Southland falls short of achieving 20% voluntary cut in water use

The effects of California's severe drought can be seen in the parched lawn at the Capitol in Sacramento. No region of the state has met Gov. Jerry Brown's goal of a 20% voluntary cut in water use.
(Justin Sullivan / Getty Images)

Southern Californians have fallen far short of achieving the 20% voluntary cut in water use sought by Gov. Jerry Brown in the face of the deep drought afflicting every corner of the state.

A recent statewide survey found that urban water use in coastal Southern California declined by only 5% from January through May. And a Times review of data from the region’s three largest cities shows that use actually went up over the last year.

Local water officials attribute the meek response in part to the conservation successes of recent years, which they say make it more difficult to realize further reductions.


“It’s a little bit more of a struggle now,” said Ken Weinberg, director of water resources for the San Diego County Water Authority, which recorded a 4% uptick in overall demand since last summer after a 27% drop in daily per capita use from 2007 to 2013. “We got rid of a lot of waste.”

The Southland is not alone in missing the goal for voluntary reductions that Brown set when he proclaimed a drought emergency in January. No region of the state has met it, according to the survey of urban agencies conducted by the State Water Resources Control Board.

Statewide, average urban use from January through May fell 5% compared with the same period from 2011 to 2013.

A USC Dornsife/Los Angeles Times poll in late May found that a majority of California voters said the drought has had little or no impact on their daily lives. And while outdoor watering restrictions are in place in Los Angeles and many other cities, Southland agencies have enough supplies in regional reserves to avoid severe rationing this year.

But that is no reason for complacency, warned state board chair Felicia Marcus.

“We have no idea how long this drought will last,” Marcus said. “Having a couple of years of storage available isn’t something that should help you sleep at night.”

She said that the increasing chances of El Niño conditions in coming months are no guarantee of a wet winter, as some El Niño years are dry. “It’s really not a time to relax and think we’re out of the woods.”


Next month the state board will consider emergency regulations that could crack down on urban use.

“I guarantee you we’re not going to say everybody has to cut by a certain percentage,” Marcus said. “We will probably focus on wasteful practices.”

She offered as an example actions the state board took during the severe 1976-77 drought, when it ordered Mission Viejo to stop filling ornamental lakes and fountains that didn’t use recirculating water.

Still, she added, “If it doesn’t rain next year, it’s a whole other conversation.”

Billing problems at the Los Angeles Department of Water and Power have left the DWP without a good record of actual water use this year. But total supply from last July through April — roughly parallel to demand — rose 3% compared with the same period in the previous fiscal year.

The trend was the same in Long Beach, where total water use from October through May rose nearly 1% compared with the same months a year ago.

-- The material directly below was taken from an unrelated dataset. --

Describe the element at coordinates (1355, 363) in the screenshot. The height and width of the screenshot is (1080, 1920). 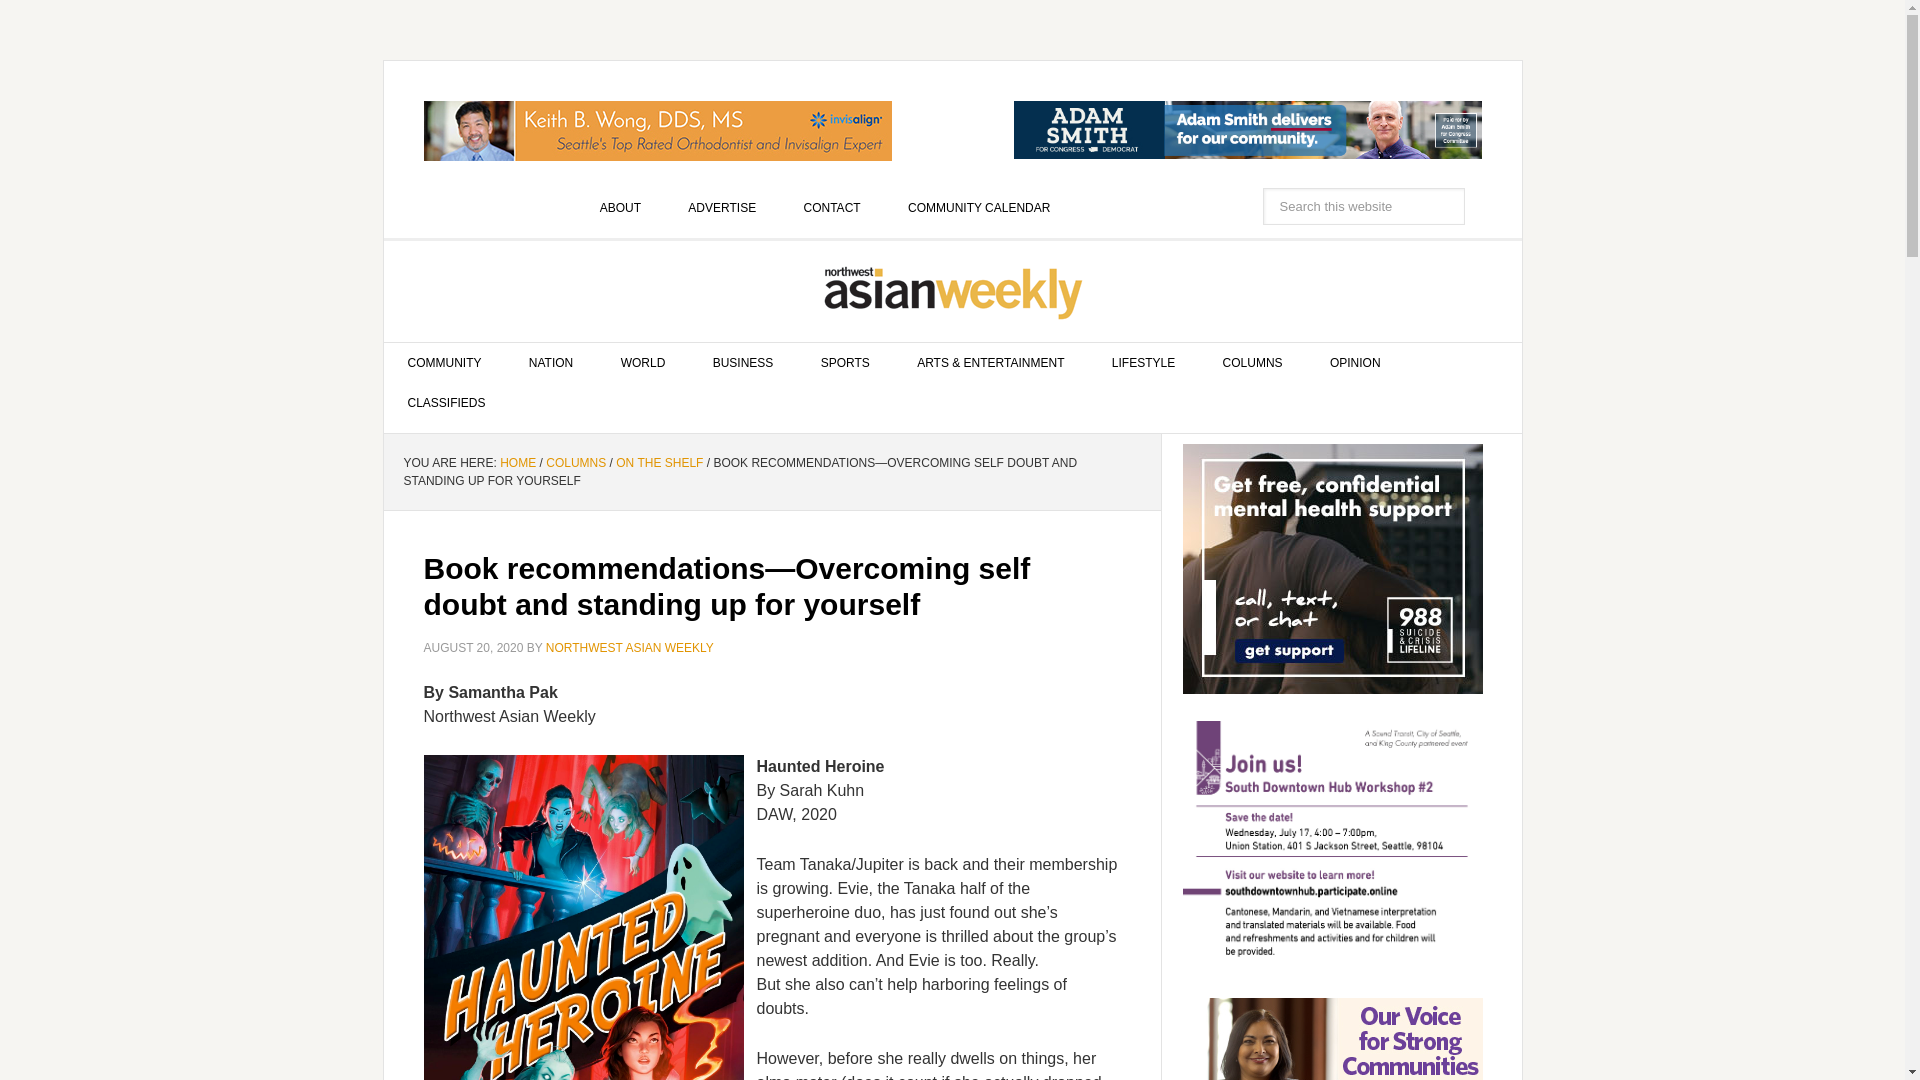
I see `OPINION` at that location.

As the region enters the thirsty summer season, water agencies are stepping up their conservation campaigns. Los Angeles recently bumped up its cash-for-grass rebates and is now paying residential customers $3 a square foot to replace lawns with drought-tolerant plants and drip irrigation.


The DWP is launching a media campaign and is ramping up enforcement of a conservation ordinance that limits the days and duration of outdoor watering. The restrictions have been mandatory since 2009, but as any drive around Los Angeles demonstrates, they’re not necessarily heeded.

Daily per capita use in Los Angeles dropped from a high of 187 gallons in fiscal year 1987 to a low of 122 gallons in fiscal year 2011. It crept up to 129 gallons last year. But the city’s overall water demand remains less than in 1970, despite the addition of 1 million residents.

“We’re probably one of the leaders in conservation throughout the state,” said Penny Falcon, the DWP’s manager of conservation policy. “This time around our campaign basically says, ‘Keep saving water, L.A.’”

With roughly 40% to 60% of drinking water in Los Angeles used for landscape irrigation, the agency is focusing on outdoor use. Falcon said there has been a tenfold increase in applications for the turf-removal rebate, which was boosted in May from $2 a square foot.

But lawns very much remain the norm in Southern California, and officials say it’s tougher to change homeowners’ outdoor watering habits than it is to get them to install low-flow toilets or water-efficient washing machines.

“Outdoor conservation is a much more intricate matter,” said Jason Foster, conservation director for the San Diego County Water Authority, which serves the county’s population centers. “You can’t tell them to simply plant rocks everywhere.”